Work to complete:
Copy out every line of the data that follows, exactly.

[Collected data]
^^^^^^^^^^^^^^^^

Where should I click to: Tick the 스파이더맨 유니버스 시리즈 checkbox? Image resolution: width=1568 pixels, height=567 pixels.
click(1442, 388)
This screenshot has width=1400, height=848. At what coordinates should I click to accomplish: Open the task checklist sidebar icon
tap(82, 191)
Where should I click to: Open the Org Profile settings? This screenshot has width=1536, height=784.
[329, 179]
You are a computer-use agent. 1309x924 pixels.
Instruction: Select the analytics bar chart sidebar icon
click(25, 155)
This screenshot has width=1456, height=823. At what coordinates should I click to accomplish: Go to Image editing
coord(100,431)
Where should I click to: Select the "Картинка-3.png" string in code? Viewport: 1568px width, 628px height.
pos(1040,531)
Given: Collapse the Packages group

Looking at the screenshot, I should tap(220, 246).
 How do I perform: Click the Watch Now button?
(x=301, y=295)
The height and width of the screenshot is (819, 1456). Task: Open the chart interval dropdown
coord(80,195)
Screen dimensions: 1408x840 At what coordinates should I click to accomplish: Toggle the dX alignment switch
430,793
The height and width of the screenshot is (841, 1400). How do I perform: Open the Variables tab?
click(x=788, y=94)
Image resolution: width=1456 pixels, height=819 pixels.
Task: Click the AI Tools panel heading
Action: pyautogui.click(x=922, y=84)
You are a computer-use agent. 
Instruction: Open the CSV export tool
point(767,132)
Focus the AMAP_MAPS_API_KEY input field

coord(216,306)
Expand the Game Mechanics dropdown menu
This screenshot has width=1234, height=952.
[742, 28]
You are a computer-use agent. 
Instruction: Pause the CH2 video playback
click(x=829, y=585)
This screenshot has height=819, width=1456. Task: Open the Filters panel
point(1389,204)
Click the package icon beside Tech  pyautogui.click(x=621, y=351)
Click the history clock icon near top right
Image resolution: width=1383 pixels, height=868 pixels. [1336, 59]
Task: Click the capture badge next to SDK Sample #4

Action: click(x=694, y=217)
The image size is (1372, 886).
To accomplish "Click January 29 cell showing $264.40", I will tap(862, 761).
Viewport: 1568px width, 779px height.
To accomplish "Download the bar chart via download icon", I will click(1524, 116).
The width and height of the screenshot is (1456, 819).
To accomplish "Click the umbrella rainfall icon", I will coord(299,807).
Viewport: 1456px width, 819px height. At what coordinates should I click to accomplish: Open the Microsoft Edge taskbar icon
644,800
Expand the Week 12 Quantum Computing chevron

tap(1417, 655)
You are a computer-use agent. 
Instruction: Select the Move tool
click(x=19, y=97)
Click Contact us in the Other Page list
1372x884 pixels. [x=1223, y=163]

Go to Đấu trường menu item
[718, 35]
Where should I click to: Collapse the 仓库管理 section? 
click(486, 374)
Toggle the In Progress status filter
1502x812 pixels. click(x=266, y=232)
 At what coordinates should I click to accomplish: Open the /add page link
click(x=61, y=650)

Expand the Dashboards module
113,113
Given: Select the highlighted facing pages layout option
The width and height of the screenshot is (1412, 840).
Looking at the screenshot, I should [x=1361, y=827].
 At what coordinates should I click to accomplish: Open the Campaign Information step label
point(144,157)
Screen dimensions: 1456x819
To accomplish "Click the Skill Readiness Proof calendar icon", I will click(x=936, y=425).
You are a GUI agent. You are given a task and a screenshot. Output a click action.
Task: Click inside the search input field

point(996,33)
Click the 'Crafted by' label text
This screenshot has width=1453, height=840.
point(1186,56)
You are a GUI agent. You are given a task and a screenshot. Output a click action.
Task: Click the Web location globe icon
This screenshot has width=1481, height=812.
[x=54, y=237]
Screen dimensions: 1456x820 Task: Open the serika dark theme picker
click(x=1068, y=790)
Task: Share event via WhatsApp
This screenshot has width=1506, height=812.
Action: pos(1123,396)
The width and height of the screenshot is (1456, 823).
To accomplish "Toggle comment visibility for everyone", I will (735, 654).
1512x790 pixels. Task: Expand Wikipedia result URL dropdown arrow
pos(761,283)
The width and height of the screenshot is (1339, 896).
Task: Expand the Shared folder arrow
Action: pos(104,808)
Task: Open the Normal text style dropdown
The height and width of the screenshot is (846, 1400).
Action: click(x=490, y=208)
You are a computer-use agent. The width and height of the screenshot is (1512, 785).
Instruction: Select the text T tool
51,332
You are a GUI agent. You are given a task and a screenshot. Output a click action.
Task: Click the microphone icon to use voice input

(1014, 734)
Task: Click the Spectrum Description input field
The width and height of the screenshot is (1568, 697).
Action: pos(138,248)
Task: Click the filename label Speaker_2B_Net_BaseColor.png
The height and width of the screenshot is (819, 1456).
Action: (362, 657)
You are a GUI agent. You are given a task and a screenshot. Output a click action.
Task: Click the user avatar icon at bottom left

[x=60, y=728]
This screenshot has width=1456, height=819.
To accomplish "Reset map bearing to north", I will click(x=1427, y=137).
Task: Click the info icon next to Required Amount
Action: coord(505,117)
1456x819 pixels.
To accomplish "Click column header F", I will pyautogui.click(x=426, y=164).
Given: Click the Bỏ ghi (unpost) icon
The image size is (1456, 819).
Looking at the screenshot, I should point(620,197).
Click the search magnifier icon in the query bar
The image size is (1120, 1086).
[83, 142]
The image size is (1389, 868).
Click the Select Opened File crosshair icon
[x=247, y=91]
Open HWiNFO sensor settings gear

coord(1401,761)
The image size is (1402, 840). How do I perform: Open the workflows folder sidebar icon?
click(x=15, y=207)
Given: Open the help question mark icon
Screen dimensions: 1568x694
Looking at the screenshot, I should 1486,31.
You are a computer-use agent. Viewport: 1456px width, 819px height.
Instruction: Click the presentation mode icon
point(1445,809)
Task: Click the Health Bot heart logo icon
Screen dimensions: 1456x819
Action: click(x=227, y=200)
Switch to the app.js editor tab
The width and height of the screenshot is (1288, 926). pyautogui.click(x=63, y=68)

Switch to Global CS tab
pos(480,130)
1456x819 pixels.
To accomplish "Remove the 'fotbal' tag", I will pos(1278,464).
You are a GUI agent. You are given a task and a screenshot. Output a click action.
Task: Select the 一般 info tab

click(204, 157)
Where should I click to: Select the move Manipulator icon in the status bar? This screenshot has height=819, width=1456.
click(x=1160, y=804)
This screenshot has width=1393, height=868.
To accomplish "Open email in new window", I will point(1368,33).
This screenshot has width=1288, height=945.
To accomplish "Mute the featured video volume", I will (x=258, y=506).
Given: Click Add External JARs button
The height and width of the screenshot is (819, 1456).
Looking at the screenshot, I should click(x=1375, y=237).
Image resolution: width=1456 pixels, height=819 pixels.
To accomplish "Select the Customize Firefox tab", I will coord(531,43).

^^^^^^^^^^^^^^^^

Result of this task:
Where should I click to: Tick the 스파이더맨 유니버스 시리즈 checkbox? Image resolution: width=1568 pixels, height=567 pixels.
click(1442, 388)
This screenshot has width=1400, height=848. At what coordinates should I click to accomplish: Open the task checklist sidebar icon
tap(82, 191)
Where should I click to: Open the Org Profile settings? This screenshot has width=1536, height=784.
[329, 179]
You are a computer-use agent. 1309x924 pixels.
Instruction: Select the analytics bar chart sidebar icon
click(25, 155)
This screenshot has width=1456, height=823. At what coordinates should I click to accomplish: Go to Image editing
coord(100,431)
Where should I click to: Select the "Картинка-3.png" string in code? Viewport: 1568px width, 628px height.
pos(1040,531)
Given: Collapse the Packages group

Looking at the screenshot, I should tap(220, 246).
 How do I perform: Click the Watch Now button?
(x=301, y=295)
The height and width of the screenshot is (819, 1456). Task: Open the chart interval dropdown
coord(80,195)
Screen dimensions: 1408x840 At what coordinates should I click to accomplish: Toggle the dX alignment switch
430,793
The height and width of the screenshot is (841, 1400). How do I perform: Open the Variables tab?
click(x=788, y=94)
Image resolution: width=1456 pixels, height=819 pixels.
Task: Click the AI Tools panel heading
Action: pyautogui.click(x=922, y=84)
You are a computer-use agent. 
Instruction: Open the CSV export tool
point(767,132)
Focus the AMAP_MAPS_API_KEY input field

coord(216,306)
Expand the Game Mechanics dropdown menu
This screenshot has width=1234, height=952.
[742, 28]
You are a computer-use agent. 
Instruction: Pause the CH2 video playback
click(x=829, y=585)
This screenshot has height=819, width=1456. Task: Open the Filters panel
point(1389,204)
Click the package icon beside Tech  pyautogui.click(x=621, y=351)
Click the history clock icon near top right
Image resolution: width=1383 pixels, height=868 pixels. [1336, 59]
Task: Click the capture badge next to SDK Sample #4

Action: click(x=694, y=217)
The image size is (1372, 886).
To accomplish "Click January 29 cell showing $264.40", I will tap(862, 761).
Viewport: 1568px width, 779px height.
To accomplish "Download the bar chart via download icon", I will click(1524, 116).
The width and height of the screenshot is (1456, 819).
To accomplish "Click the umbrella rainfall icon", I will coord(299,807).
Viewport: 1456px width, 819px height. At what coordinates should I click to accomplish: Open the Microsoft Edge taskbar icon
644,800
Expand the Week 12 Quantum Computing chevron

tap(1417, 655)
You are a computer-use agent. 
Instruction: Select the Move tool
click(x=19, y=97)
Click Contact us in the Other Page list
1372x884 pixels. [x=1223, y=163]

Go to Đấu trường menu item
[718, 35]
Where should I click to: Collapse the 仓库管理 section? 
click(486, 374)
Toggle the In Progress status filter
1502x812 pixels. click(x=266, y=232)
 At what coordinates should I click to accomplish: Open the /add page link
click(x=61, y=650)

Expand the Dashboards module
113,113
Given: Select the highlighted facing pages layout option
The width and height of the screenshot is (1412, 840).
Looking at the screenshot, I should [x=1361, y=827].
 At what coordinates should I click to accomplish: Open the Campaign Information step label
point(144,157)
Screen dimensions: 1456x819
To accomplish "Click the Skill Readiness Proof calendar icon", I will click(x=936, y=425).
You are a GUI agent. You are given a task and a screenshot. Output a click action.
Task: Click inside the search input field

point(996,33)
Click the 'Crafted by' label text
This screenshot has width=1453, height=840.
point(1186,56)
You are a GUI agent. You are given a task and a screenshot. Output a click action.
Task: Click the Web location globe icon
This screenshot has width=1481, height=812.
[x=54, y=237]
Screen dimensions: 1456x820 Task: Open the serika dark theme picker
click(x=1068, y=790)
Task: Share event via WhatsApp
This screenshot has width=1506, height=812.
Action: pos(1123,396)
The width and height of the screenshot is (1456, 823).
To accomplish "Toggle comment visibility for everyone", I will (735, 654).
1512x790 pixels. Task: Expand Wikipedia result URL dropdown arrow
pos(761,283)
The width and height of the screenshot is (1339, 896).
Task: Expand the Shared folder arrow
Action: pos(104,808)
Task: Open the Normal text style dropdown
The height and width of the screenshot is (846, 1400).
Action: click(x=490, y=208)
You are a computer-use agent. The width and height of the screenshot is (1512, 785).
Instruction: Select the text T tool
51,332
You are a GUI agent. You are given a task and a screenshot. Output a click action.
Task: Click the microphone icon to use voice input

(1014, 734)
Task: Click the Spectrum Description input field
The width and height of the screenshot is (1568, 697).
Action: pos(138,248)
Task: Click the filename label Speaker_2B_Net_BaseColor.png
The height and width of the screenshot is (819, 1456).
Action: (362, 657)
You are a GUI agent. You are given a task and a screenshot. Output a click action.
Task: Click the user avatar icon at bottom left

[x=60, y=728]
This screenshot has width=1456, height=819.
To accomplish "Reset map bearing to north", I will click(x=1427, y=137).
Task: Click the info icon next to Required Amount
Action: coord(505,117)
1456x819 pixels.
To accomplish "Click column header F", I will pyautogui.click(x=426, y=164).
Given: Click the Bỏ ghi (unpost) icon
The image size is (1456, 819).
Looking at the screenshot, I should point(620,197).
Click the search magnifier icon in the query bar
The image size is (1120, 1086).
[83, 142]
The image size is (1389, 868).
Click the Select Opened File crosshair icon
[x=247, y=91]
Open HWiNFO sensor settings gear

coord(1401,761)
The image size is (1402, 840). How do I perform: Open the workflows folder sidebar icon?
click(x=15, y=207)
Given: Open the help question mark icon
Screen dimensions: 1568x694
Looking at the screenshot, I should 1486,31.
You are a computer-use agent. Viewport: 1456px width, 819px height.
Instruction: Click the presentation mode icon
point(1445,809)
Task: Click the Health Bot heart logo icon
Screen dimensions: 1456x819
Action: click(x=227, y=200)
Switch to the app.js editor tab
The width and height of the screenshot is (1288, 926). pyautogui.click(x=63, y=68)

Switch to Global CS tab
pos(480,130)
1456x819 pixels.
To accomplish "Remove the 'fotbal' tag", I will pos(1278,464).
You are a GUI agent. You are given a task and a screenshot. Output a click action.
Task: Select the 一般 info tab

click(204, 157)
Where should I click to: Select the move Manipulator icon in the status bar? This screenshot has height=819, width=1456.
click(x=1160, y=804)
This screenshot has width=1393, height=868.
To accomplish "Open email in new window", I will point(1368,33).
This screenshot has width=1288, height=945.
To accomplish "Mute the featured video volume", I will (x=258, y=506).
Given: Click Add External JARs button
The height and width of the screenshot is (819, 1456).
Looking at the screenshot, I should click(x=1375, y=237).
Image resolution: width=1456 pixels, height=819 pixels.
To accomplish "Select the Customize Firefox tab", I will coord(531,43).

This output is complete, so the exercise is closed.